## Stated exercise:
Extract every line of the items below and copy each one out word for word.

(Some items)
+---+

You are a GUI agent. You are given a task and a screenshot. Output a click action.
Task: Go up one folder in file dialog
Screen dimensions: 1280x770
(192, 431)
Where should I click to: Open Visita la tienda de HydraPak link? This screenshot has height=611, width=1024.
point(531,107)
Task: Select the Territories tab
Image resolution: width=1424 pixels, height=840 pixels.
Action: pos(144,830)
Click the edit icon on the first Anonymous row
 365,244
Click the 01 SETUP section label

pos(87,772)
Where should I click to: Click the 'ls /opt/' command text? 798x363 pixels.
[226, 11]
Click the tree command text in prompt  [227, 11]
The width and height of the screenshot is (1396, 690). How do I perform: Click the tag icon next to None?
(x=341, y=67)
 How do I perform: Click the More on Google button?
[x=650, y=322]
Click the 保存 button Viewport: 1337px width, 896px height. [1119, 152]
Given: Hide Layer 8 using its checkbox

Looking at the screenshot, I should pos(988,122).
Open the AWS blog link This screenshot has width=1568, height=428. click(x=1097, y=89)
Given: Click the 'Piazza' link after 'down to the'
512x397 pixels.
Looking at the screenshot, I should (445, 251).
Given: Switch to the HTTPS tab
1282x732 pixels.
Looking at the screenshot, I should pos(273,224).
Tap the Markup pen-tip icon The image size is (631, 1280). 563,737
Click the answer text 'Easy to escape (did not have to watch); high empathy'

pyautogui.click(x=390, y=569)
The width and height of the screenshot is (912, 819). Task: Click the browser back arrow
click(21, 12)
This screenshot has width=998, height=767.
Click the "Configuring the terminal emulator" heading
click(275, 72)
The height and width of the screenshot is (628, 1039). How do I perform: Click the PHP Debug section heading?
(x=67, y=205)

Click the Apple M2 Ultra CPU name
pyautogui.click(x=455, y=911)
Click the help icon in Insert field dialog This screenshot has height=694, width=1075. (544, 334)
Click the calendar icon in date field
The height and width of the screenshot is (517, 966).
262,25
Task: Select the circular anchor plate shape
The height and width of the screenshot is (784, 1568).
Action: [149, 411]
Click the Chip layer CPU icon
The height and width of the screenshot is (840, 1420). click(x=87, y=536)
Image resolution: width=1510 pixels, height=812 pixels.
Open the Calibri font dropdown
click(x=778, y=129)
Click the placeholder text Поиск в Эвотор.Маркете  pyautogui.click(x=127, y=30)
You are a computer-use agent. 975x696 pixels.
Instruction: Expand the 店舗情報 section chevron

+---+

## Completed exercise:
You are a GUI agent. You are given a task and a screenshot. Output a click action.
Task: Go up one folder in file dialog
Screen dimensions: 1280x770
(192, 431)
Where should I click to: Open Visita la tienda de HydraPak link? This screenshot has height=611, width=1024.
point(531,107)
Task: Select the Territories tab
Image resolution: width=1424 pixels, height=840 pixels.
Action: pos(144,830)
Click the edit icon on the first Anonymous row
 365,244
Click the 01 SETUP section label

pos(87,772)
Where should I click to: Click the 'ls /opt/' command text? 798x363 pixels.
[226, 11]
Click the tree command text in prompt  [227, 11]
The width and height of the screenshot is (1396, 690). How do I perform: Click the tag icon next to None?
(x=341, y=67)
 How do I perform: Click the More on Google button?
[x=650, y=322]
Click the 保存 button Viewport: 1337px width, 896px height. [1119, 152]
Given: Hide Layer 8 using its checkbox

Looking at the screenshot, I should pos(988,122).
Open the AWS blog link This screenshot has width=1568, height=428. click(x=1097, y=89)
Given: Click the 'Piazza' link after 'down to the'
512x397 pixels.
Looking at the screenshot, I should (445, 251).
Given: Switch to the HTTPS tab
1282x732 pixels.
Looking at the screenshot, I should pos(273,224).
Tap the Markup pen-tip icon The image size is (631, 1280). 563,737
Click the answer text 'Easy to escape (did not have to watch); high empathy'

pyautogui.click(x=390, y=569)
The width and height of the screenshot is (912, 819). Task: Click the browser back arrow
click(21, 12)
This screenshot has width=998, height=767.
Click the "Configuring the terminal emulator" heading
click(275, 72)
The height and width of the screenshot is (628, 1039). How do I perform: Click the PHP Debug section heading?
(x=67, y=205)

Click the Apple M2 Ultra CPU name
pyautogui.click(x=455, y=911)
Click the help icon in Insert field dialog This screenshot has height=694, width=1075. (544, 334)
Click the calendar icon in date field
The height and width of the screenshot is (517, 966).
262,25
Task: Select the circular anchor plate shape
The height and width of the screenshot is (784, 1568).
Action: [149, 411]
Click the Chip layer CPU icon
The height and width of the screenshot is (840, 1420). click(x=87, y=536)
Image resolution: width=1510 pixels, height=812 pixels.
Open the Calibri font dropdown
click(x=778, y=129)
Click the placeholder text Поиск в Эвотор.Маркете  pyautogui.click(x=127, y=30)
You are a computer-use agent. 975x696 pixels.
Instruction: Expand the 店舗情報 section chevron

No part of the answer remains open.